On Sunday, May 28, he will read from “A Scent of Lilac” at the Tizer Gardens at 1:30 p.m. On Wednesday, May 31, a 6:30 p.m. presentation at the Boulder Community Library will feature a reading of his award-winning short story “The Silence.” All rural areas have rich stories that deserve to be told, said MacLaughlin, but supporting an arts community that can get those stories – along with other art anchored to a place – produced requires business knowledge, he says. 

“Arts people tend to be not business people,” says MacLaughlin. But with the right guidance, a community can enable arts to flourish and become a magnet for people who appreciate that, he says. It is something he knows from experience. He and his wife were successful enough at guiding the growth of arts in their small Wisconsin community to found the Northern Lakes Center for the Arts. 

The community with just under 3000 population in 2010 – “very middle class” and historically dependent on dairy farms – supports musicians, art shows, drama, writers, dance presentations and more and has been dubbed one of the 100 best small arts towns in America. The arts center is going on 29 years of balanced budgets of around $100,000 per year, MacLaughlin says. 

MacLaughlin’s daughter Mary, who lives in Boulder and teaches at Montana Tech in Butte, calls her father a “champion of arts development in rural communities.” Her father’s business savvy plus the artistic abilities he and his wife possess allowed them to do what they love, she says. But she emphasized “it really is an investment.” 

MacLaughlin laughs when he says, “We retired when we were 38,” but then grows more serious when he adds, “In a sense we did.” Spending time doing what he loves while benefitting the community around him is truly fortunate, he says. For an art business, or really any business to succeed, says MacLaughlin, it needs to focus on four basic elements: production, personnel, finances and marketing. Interested in helping other communities find the kind of success the Northern Lakes Center for the Arts has found, MacLaughlin co-authored a book about the center’s background.

> **SOURCE MATERIAL**
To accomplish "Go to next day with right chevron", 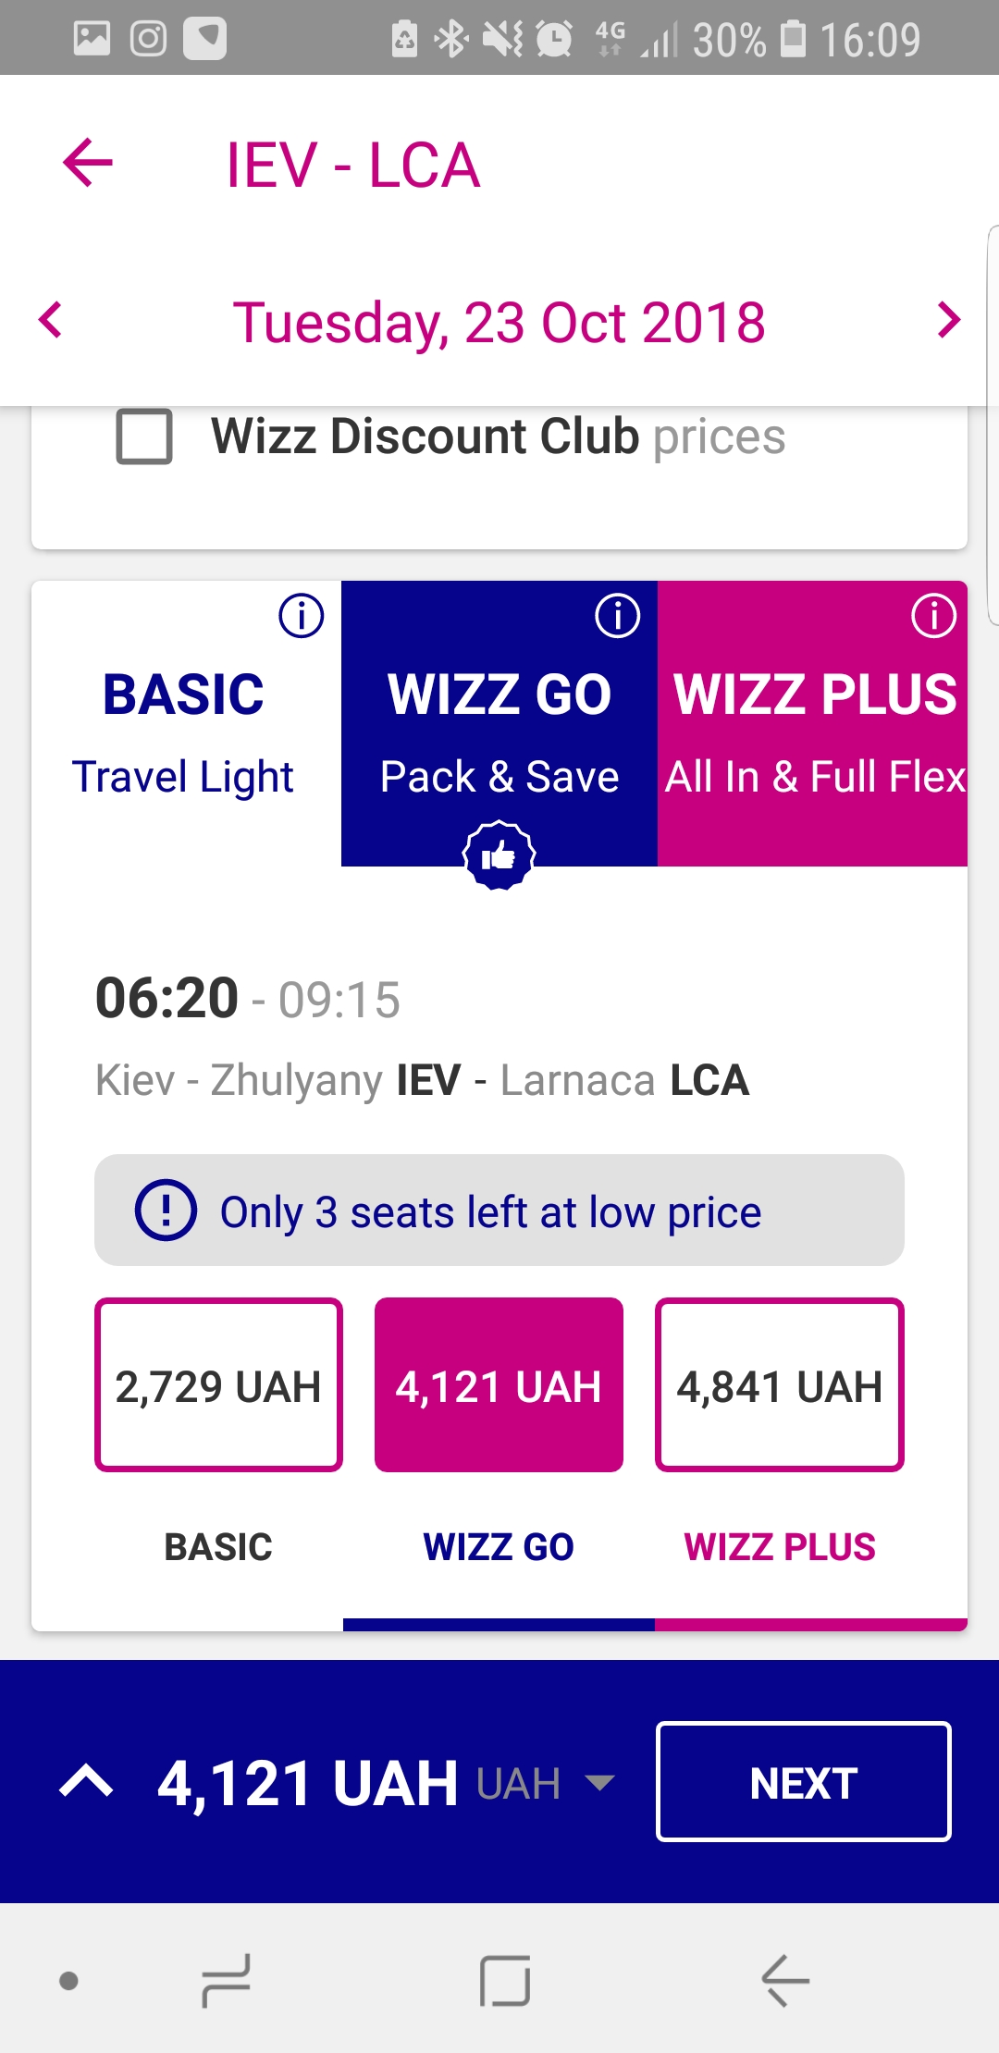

> **TO DO**
Pick up the article about MacLaughlin and rural arts development after its final sentence and continue it. The listing has no connection to the article about MacLaughlin and rural arts development.

> **REPLY**
One program of the center is the Rural Arts Management Project, seminars held once a month for six months to help paying participants from very small communities uncover ways to foster the arts. The center also publishes a monthly, ad-supported newspaper provided free to 6500 people in three counties. MacLaughlin says the center has not flourished because of heavy public funding, calling Wisconsin 48th out of the 50 states in terms of public funding for the arts. 

“If you are going to make it in Wisconsin, you better make it because you are responding to the needs of the people,” he says. A healthy arts community can draw a community together and draw people to the community, he says. One of the problems for rural communities is that “we lose our young people,” and “I would like to think that having an active arts organization helps,” says MacLaughlin.

 Most artists need to know they are not going to get rich from art, he says, but “if you can break even, then you can keep doing your art.” A community that already has active groups, such as writers, quilters, visual artists, musicians, theater troupes and others can make an arts community work financially but it takes business sense, he says.